Vikunja is an open-source, self-hosted task management platform that allows users to manage tasks and projects. Prior to version 2.0.0, the restoreConfig function in the dump module (vikunja/pkg/modules/dump/restore.go) contains a critical path traversal vulnerability (CWE-22). This function processes ZIP archives to restore configuration and data. However, it fails to sanitize or validate the file paths contained within the ZIP archive entries. Specifically, the application uses the Name attribute from the zip.File struct directly in os.OpenFile calls without any path normalization or restriction checks. This allows an attacker to craft a ZIP archive with file paths containing directory traversal sequences (e.g., ../) to write files outside the intended extraction directory, potentially overwriting arbitrary files on the host system. This can lead to arbitrary code execution or system compromise depending on which files are overwritten. Furthermore, the restoration logic assumes a specific directory structure within the ZIP archive. When provided with a minimalist or malformed archive, the code attempts to access an index at len(ms)-2 on a slice derived from the archive contents without validating the slice length. This results in a runtime panic that crashes the process immediately after the database has been wiped permanently, causing denial of service and data loss. The vulnerability requires authenticated access to the restore functionality but does not require user interaction.

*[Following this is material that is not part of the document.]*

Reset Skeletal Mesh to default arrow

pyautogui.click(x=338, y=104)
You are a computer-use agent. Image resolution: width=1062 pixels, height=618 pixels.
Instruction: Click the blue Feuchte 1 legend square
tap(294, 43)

The CVSS v3.1 score is 7.2 (high), with vector AV:N/AC:L/PR:H/UI:N/S:U/C:H/I:H/A:H, indicating network exploitability with low attack complexity, requiring high privileges, no user interaction, and impacting confidentiality, integrity, and availability. Version 2.0.0 of Vikunja fixes these issues by properly sanitizing file paths and validating archive structure before processing.

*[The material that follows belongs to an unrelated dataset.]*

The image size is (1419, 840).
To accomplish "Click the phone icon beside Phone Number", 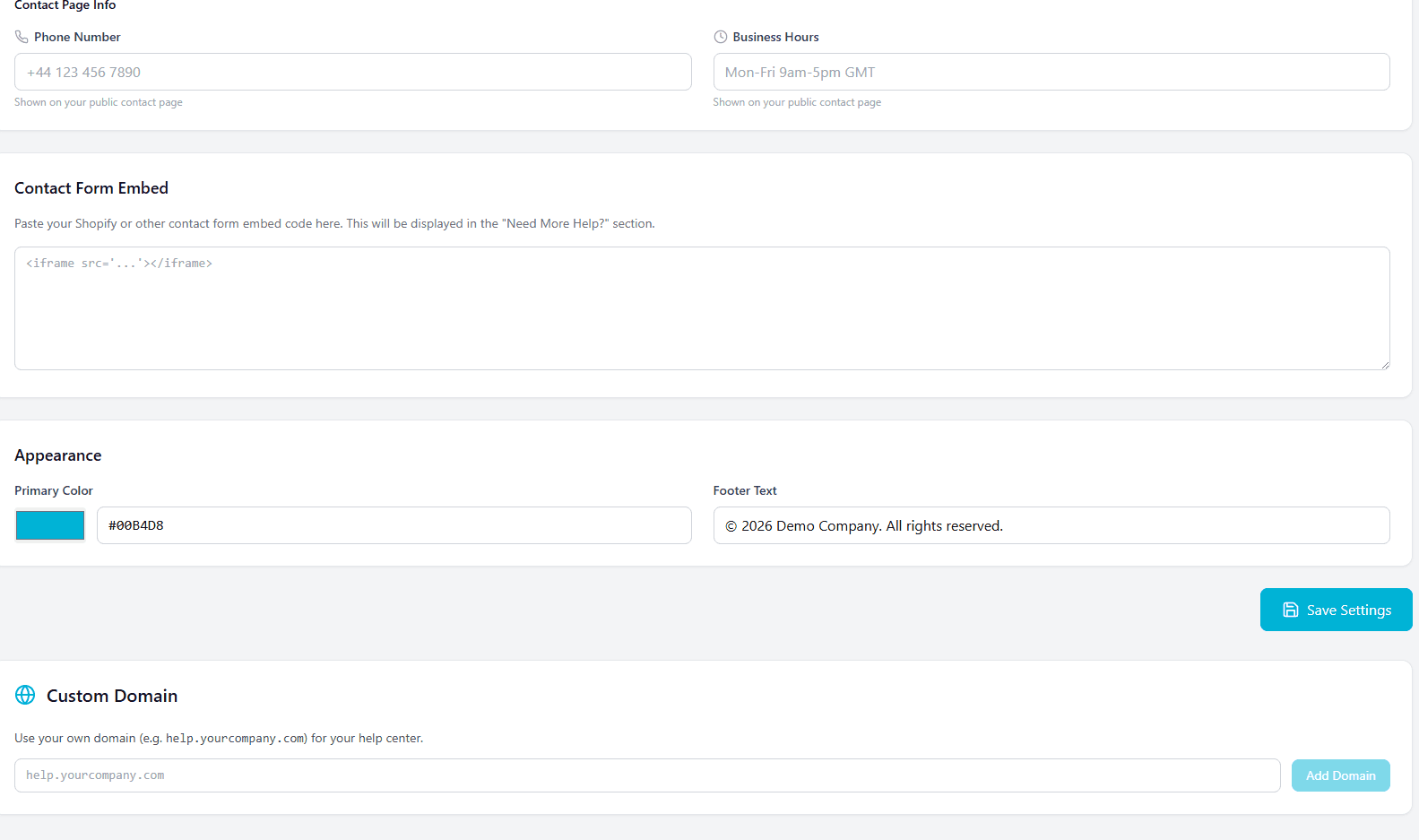I will pos(22,37).
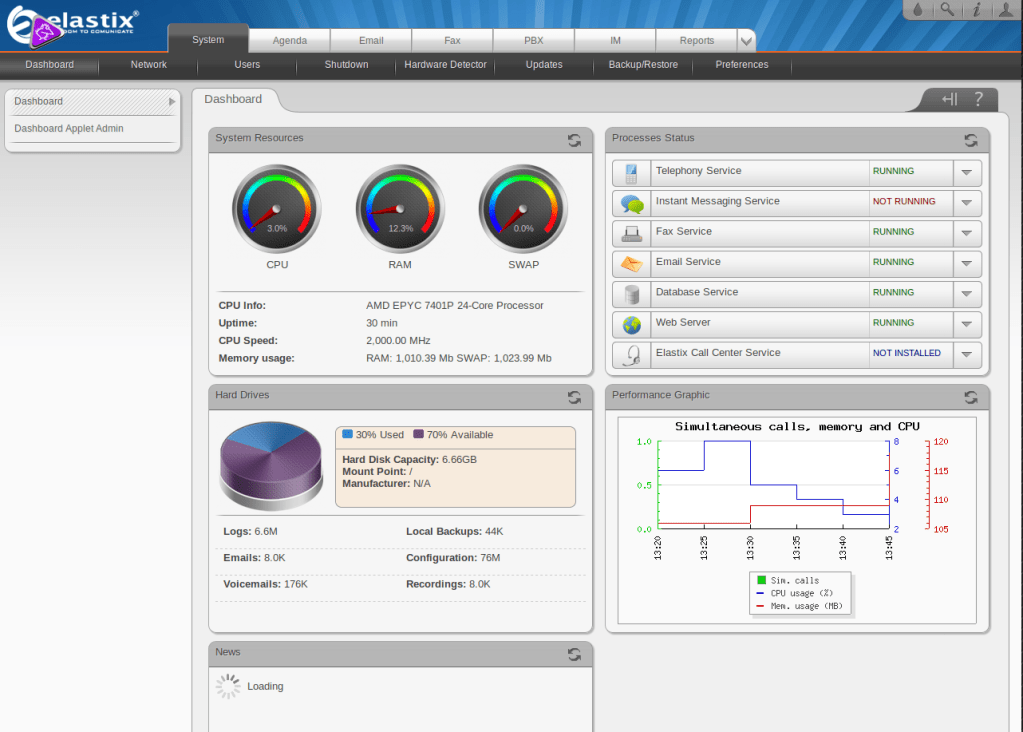
Task: Open the Elastix Call Center Service dropdown
Action: pyautogui.click(x=966, y=354)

The vulnerability allows an authenticated attacker to perform arbitrary file overwrite on the host system by exploiting path traversal in the restoration ZIP archive processing. This can lead to severe consequences including arbitrary code execution, privilege escalation, or persistent backdoors if critical system or application files are overwritten. Additionally, the malformed archive-induced panic causes immediate application crash after permanent database deletion, resulting in data loss and denial of service. Organizations relying on Vikunja for task and project management face risks of operational disruption, data integrity compromise, and potential system takeover. Since the vulnerability affects restoration functionality, attackers with access to backup or restore features can weaponize this flaw. The high CVSS score reflects the broad impact on confidentiality, integrity, and availability. Although exploitation requires authenticated access, insider threats or compromised credentials could enable attacks. The lack of known exploits in the wild currently reduces immediate risk but does not eliminate it, especially as public disclosure may lead to exploit development. Organizations using affected versions should consider this a critical security issue requiring prompt remediation to avoid data loss, service disruption, and potential system compromise.

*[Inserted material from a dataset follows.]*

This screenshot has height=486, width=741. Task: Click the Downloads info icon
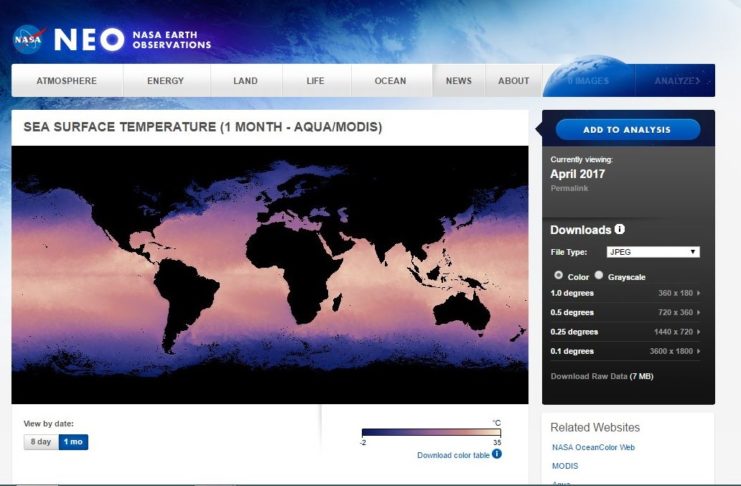[620, 229]
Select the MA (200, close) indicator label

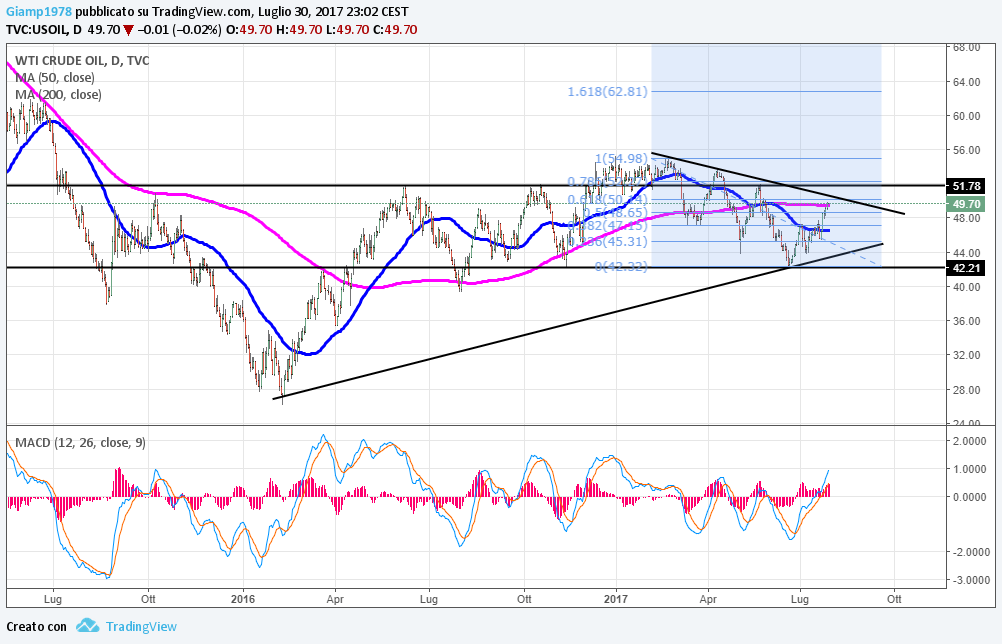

1. Upgrade Vikunja to version 2.0.0 or later, where the vulnerability is fixed with proper path sanitization and archive validation. 2. Until upgrade is possible, restrict access to the restore functionality to trusted administrators only, minimizing the risk of malicious archive uploads. 3. Implement network-level access controls and multi-factor authentication to reduce the risk of unauthorized authenticated access. 4. Monitor logs for unusual restore operations or failed attempts that could indicate exploitation attempts. 5. Validate and scan all backup and restore archives for suspicious file paths before processing. 6. Employ file system monitoring to detect unexpected file modifications outside designated directories. 7. Regularly back up data and verify backup integrity to enable recovery in case of data loss from exploitation. 8. Consider running Vikunja restoration processes in isolated environments or containers with limited file system permissions to contain potential damage. 9. Educate administrators on the risks of importing untrusted ZIP archives and enforce strict operational procedures around restoration. 10. Stay informed on any emerging exploit reports or patches related to this vulnerability.